Does your parent have a Power of Attorney? Do you have a copy?
Imagine that your perfectly fine, aging-well parent has had a minor stroke and is no longer able to manage her financial or legal affairs. Your parent has been living independently, waving off offers of help or even having someone come in to clean for years. It seemed as if it would go on that way forever. What happens, asks the Daily Times, when you are confronted with this scenario in the aptly-titled article “Senior Life: What a nightmare! Untangling a loved one’s finances”?
After the health crisis is over, it’s time to get busy. Open the door to the home and start looking. Where’s the original Will? Where are the bank statements and where’s the information about Social Security benefits? When you start making calls or going online, you may run into a bigger problem than figuring out where the papers are kept – no one will talk with you. You are not legally authorized, even though you are a direct descendant.
This happens all the time.
Statistically speaking, it is extremely likely that your parent will end up, at some point, in a nursing home or a rehabilitation center for an extended period of time. Most people have no idea what their parent’s financial situation is. They don’t know where and how Dad keeps his financial and legal records or what they would need to do to help him in an emergency.
It’s not that difficult to fix, but you and your healthy parent or parents need to start by planning for the future. That means sitting down with an estate planning attorney and making sure to have some key documents executed – especially a Power of Attorney.
A Power of Attorney (POA) is a legal document that gives you permission to act on another person’s behalf as their agent, if they are unable to do so. It must be properly prepared in accordance with your state’s laws. It allows you to pay bills and make decisions on behalf of a loved one while they are alive. Without it, you’ll need to go to court to be appointed as legal guardian. That takes time and is much more expensive than having a POA created and properly executed.
If you’ve downloaded a Power of Attorney and are hoping it works, be warned: chances are good it won’t. Many financial institutions are very picky about the POAs they’ll accept, and most generic forms won’t have many of the special provisions estate planning and elder law attorneys know need to be included to allow you to have certain powers in place to help your parent.
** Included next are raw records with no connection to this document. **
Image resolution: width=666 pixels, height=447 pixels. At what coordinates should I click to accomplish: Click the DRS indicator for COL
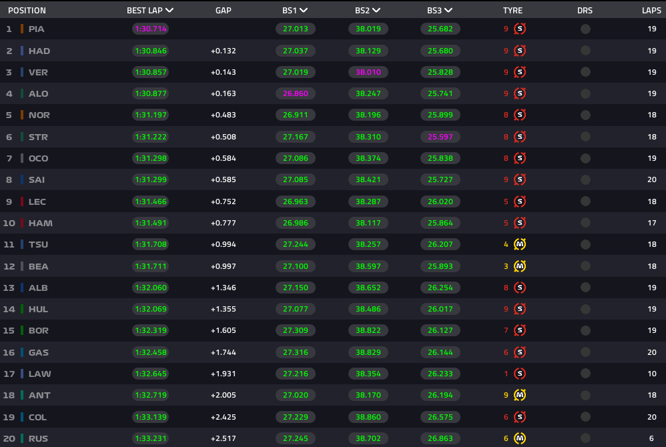585,417
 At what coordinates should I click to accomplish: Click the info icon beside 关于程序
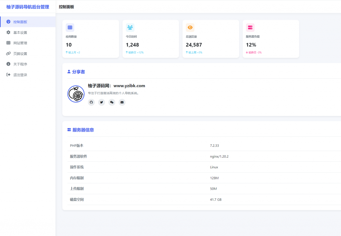[8, 64]
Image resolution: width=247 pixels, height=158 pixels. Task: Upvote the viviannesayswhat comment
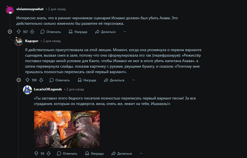click(19, 32)
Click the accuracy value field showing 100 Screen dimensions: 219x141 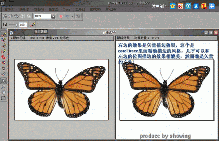point(23,25)
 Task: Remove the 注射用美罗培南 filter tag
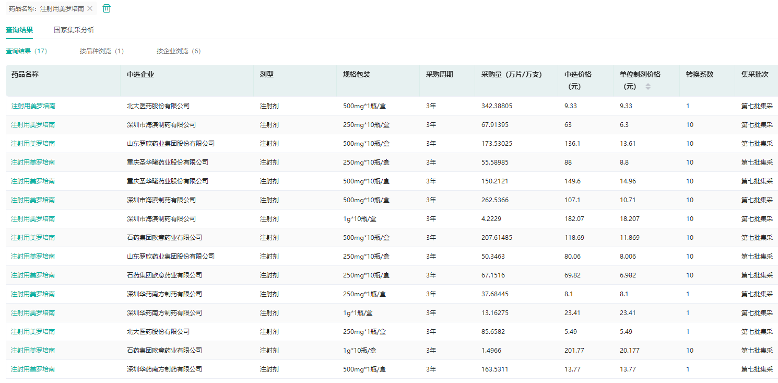click(90, 8)
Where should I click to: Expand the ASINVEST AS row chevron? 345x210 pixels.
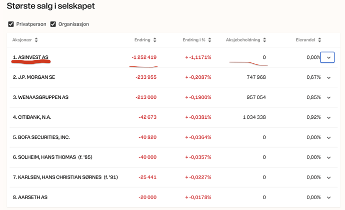(328, 57)
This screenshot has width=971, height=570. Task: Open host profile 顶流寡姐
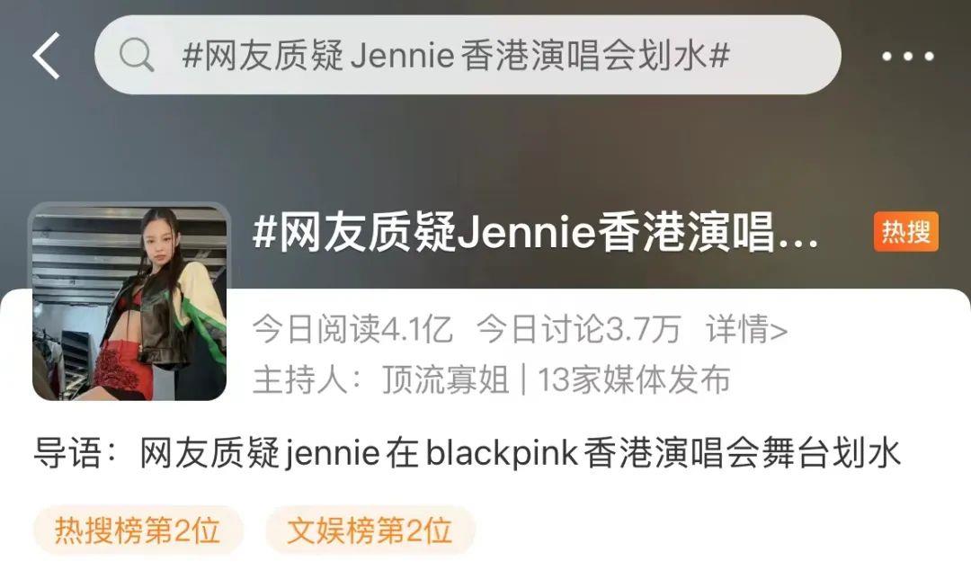tap(445, 379)
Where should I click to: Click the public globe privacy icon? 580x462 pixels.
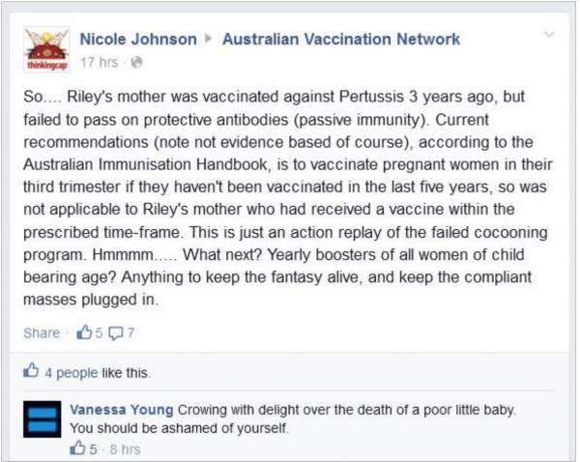[136, 62]
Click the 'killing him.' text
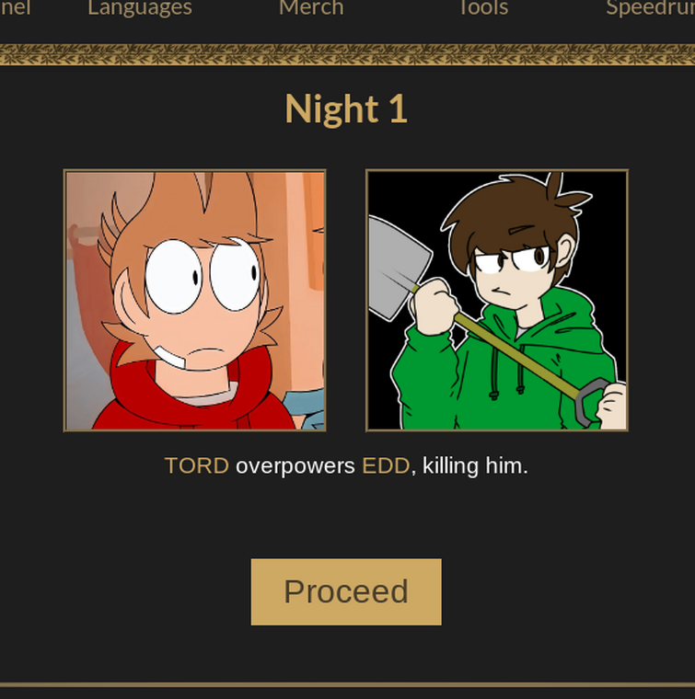Viewport: 695px width, 699px height. tap(475, 466)
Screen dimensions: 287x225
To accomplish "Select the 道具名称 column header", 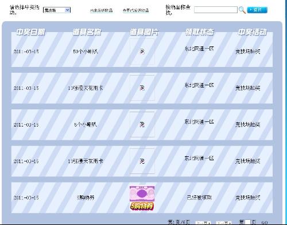I will pos(87,32).
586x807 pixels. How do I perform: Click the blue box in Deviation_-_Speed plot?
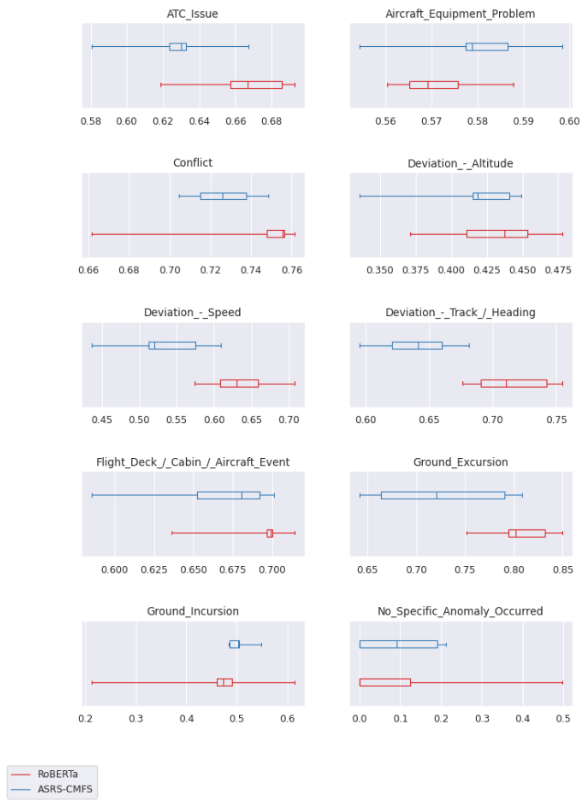[x=172, y=346]
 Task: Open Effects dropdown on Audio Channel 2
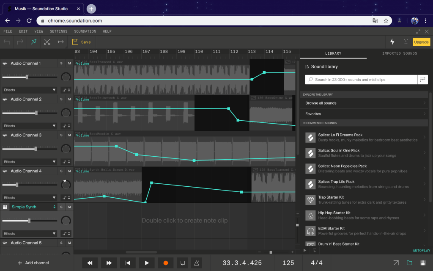point(30,126)
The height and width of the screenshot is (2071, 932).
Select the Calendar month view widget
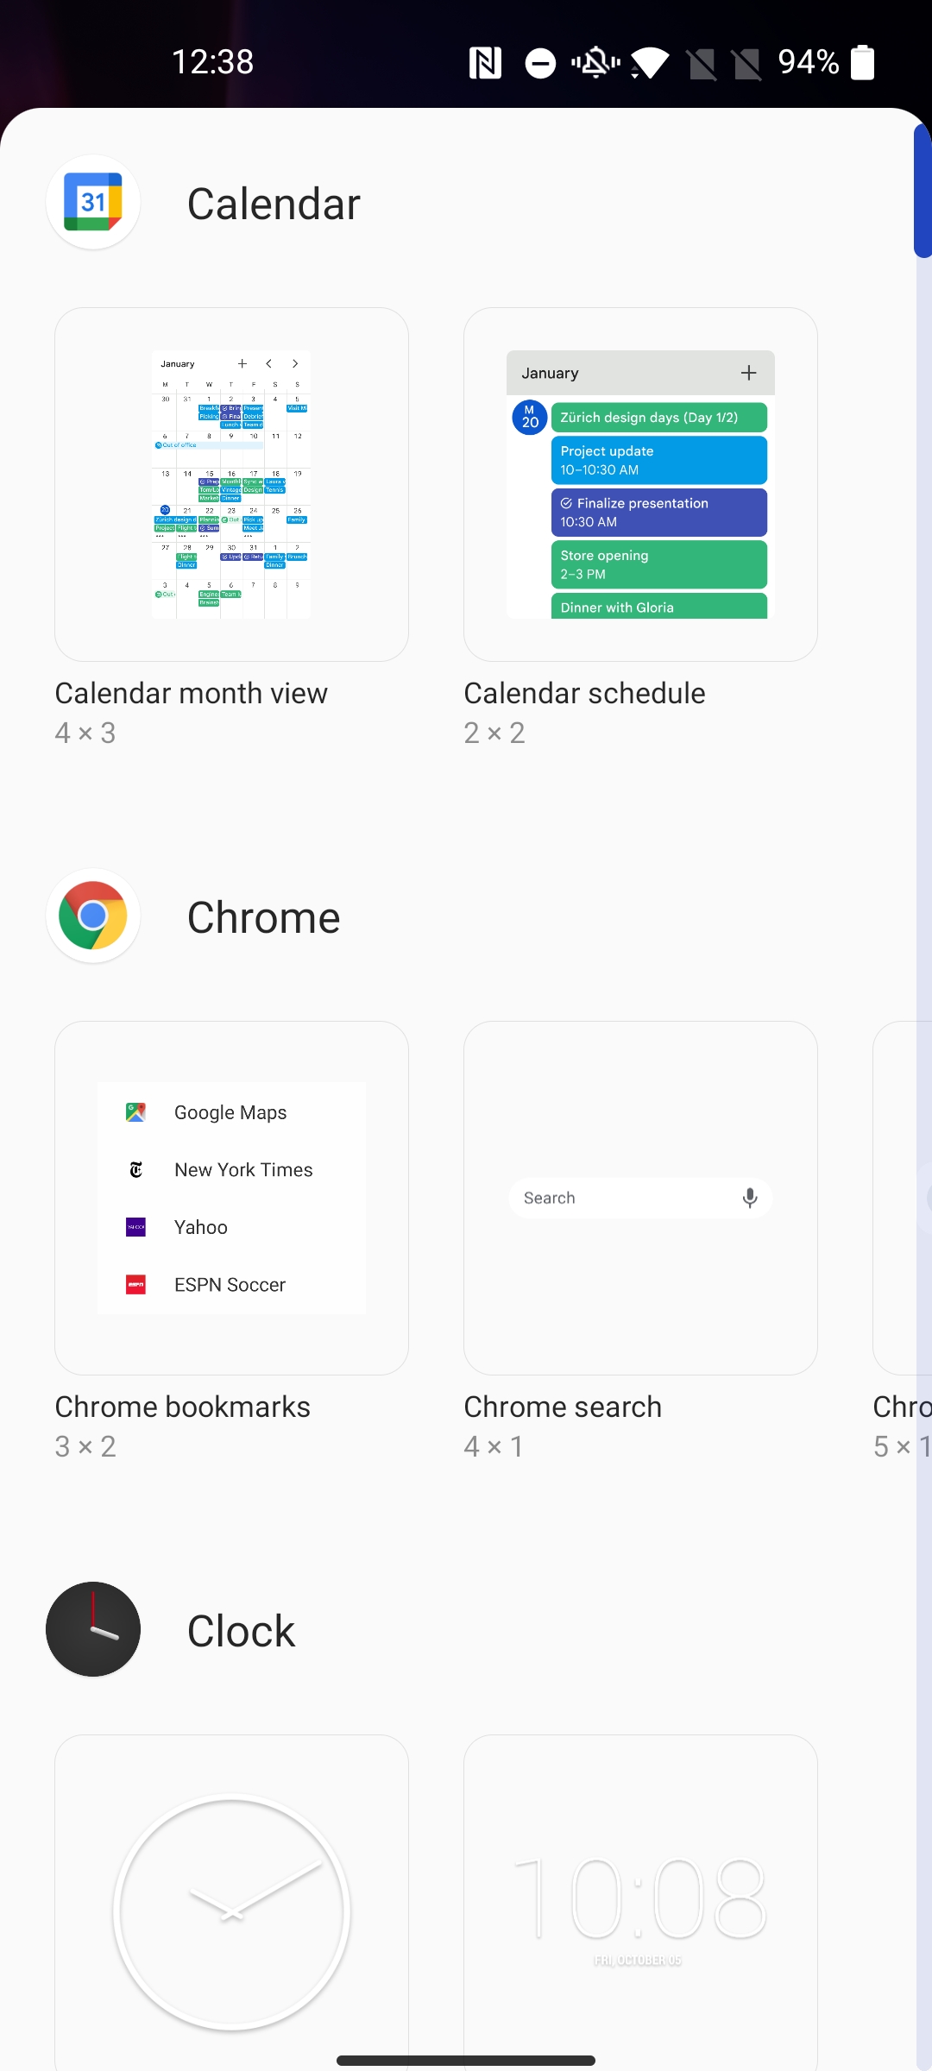coord(231,484)
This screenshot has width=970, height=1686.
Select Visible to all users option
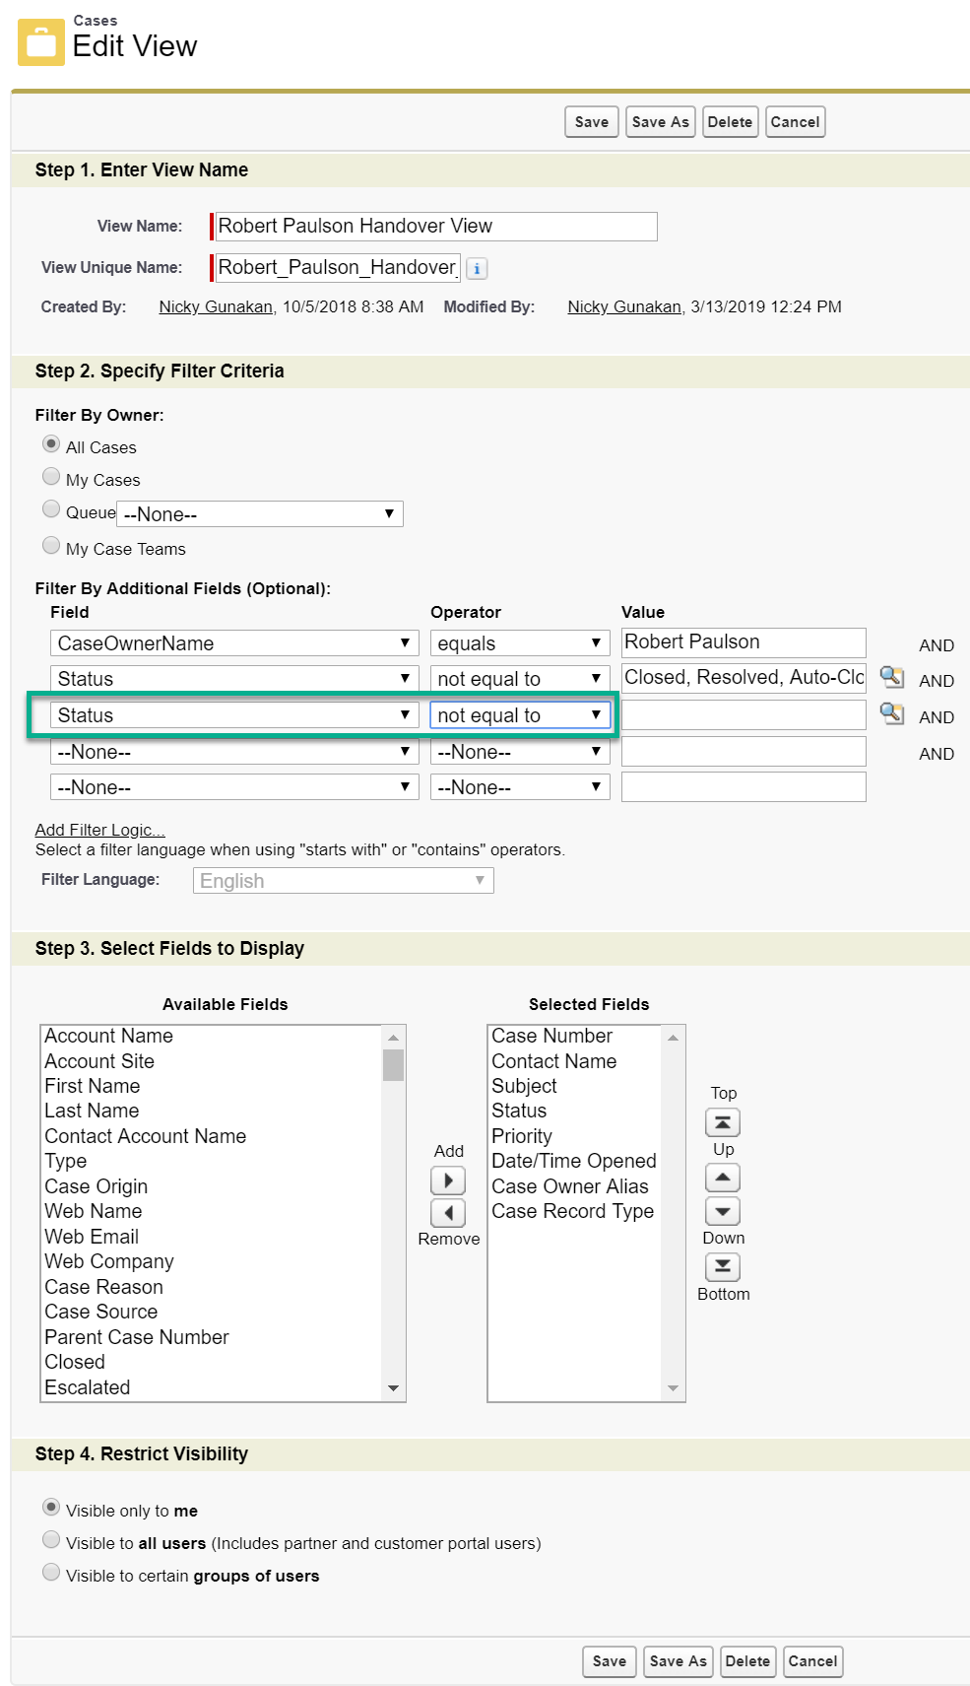[x=51, y=1540]
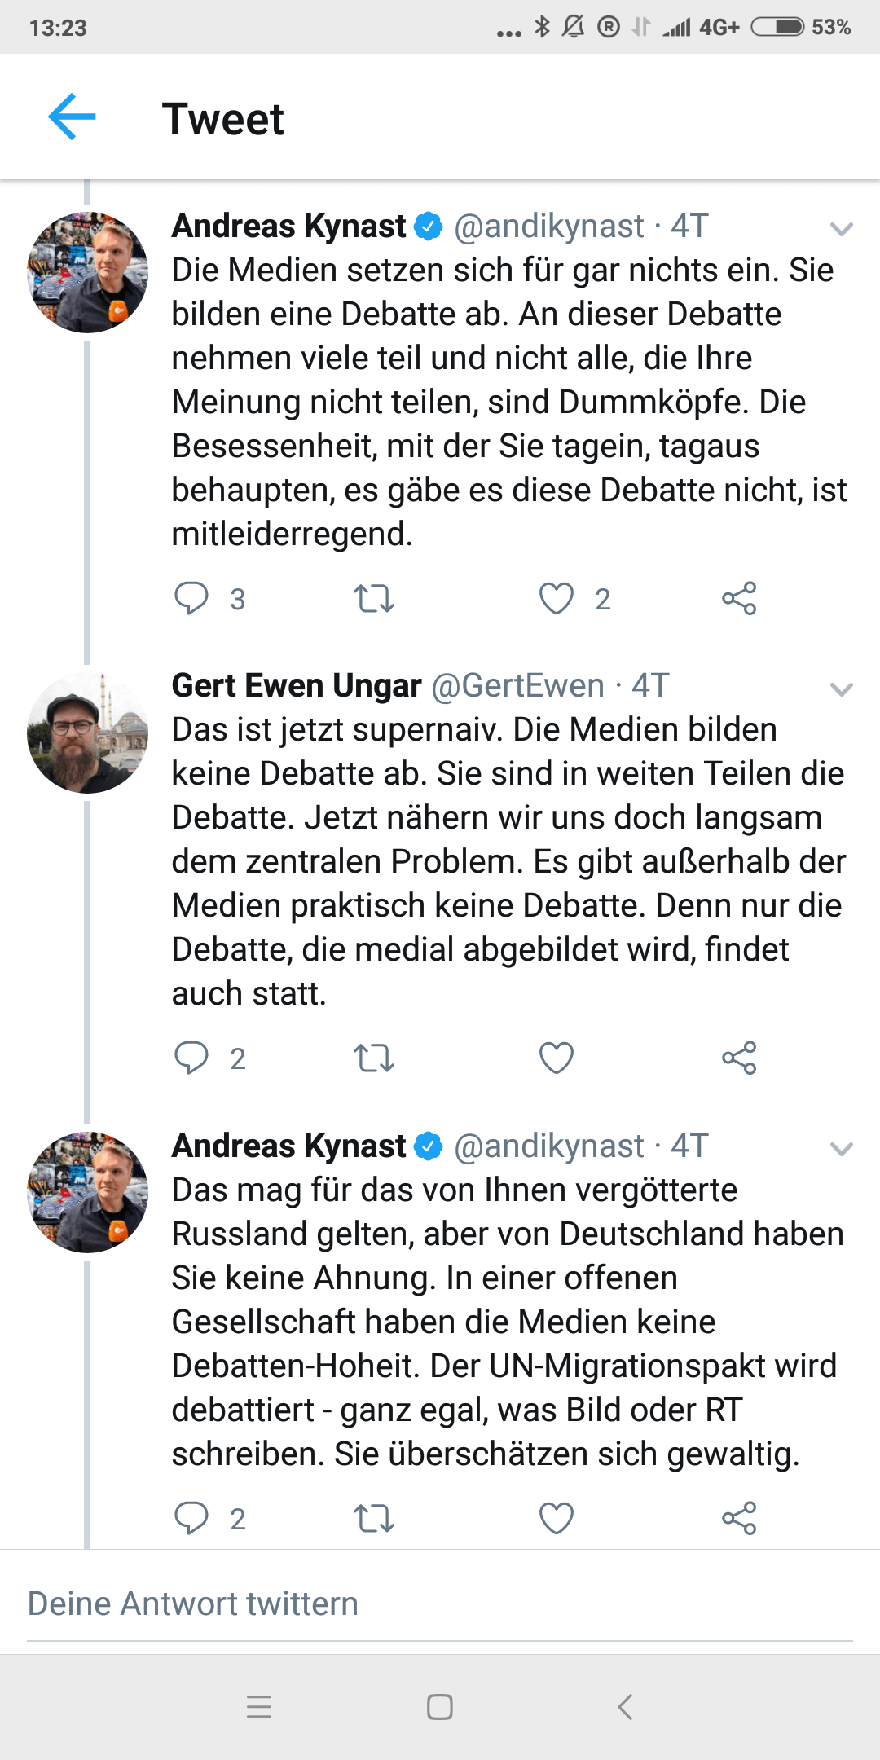
Task: Reply to Gert Ewen Ungar's tweet
Action: pos(192,1058)
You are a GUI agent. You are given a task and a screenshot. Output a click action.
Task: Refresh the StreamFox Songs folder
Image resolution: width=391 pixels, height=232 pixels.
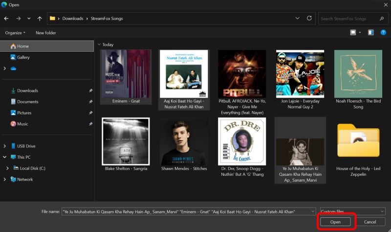(309, 19)
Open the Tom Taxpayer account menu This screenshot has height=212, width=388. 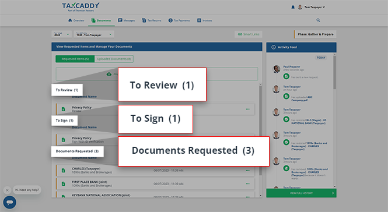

If your parent has a POA in place, and you have to step in, then it’s time to get organized. You’ll need to go through your parent’s important papers, setting up a system so you’ll be able to see what bills need to be paid and how many bank accounts or investment accounts exist.
Next, it’s time to consolidate. If your parent was a child of the Depression, chances are she has money in many different places. This gave her a sense of security but it’ll give you a headache! Consolidate multiple CDs, bank accounts, and investment accounts into one institution. Have Social Security and any pension checks deposited into one account.
If you need help, don’t hesitate to ask for it. The stress of organizing a loved one’s home, caring for him or her, and managing the winding down of a home can be overwhelming. Your estate planning attorney will be able to connect you with a number of resources in your area.
Reference: Daily Times (April 9, 2019) “Senior Life: What a nightmare! Untangling a loved one’s finances”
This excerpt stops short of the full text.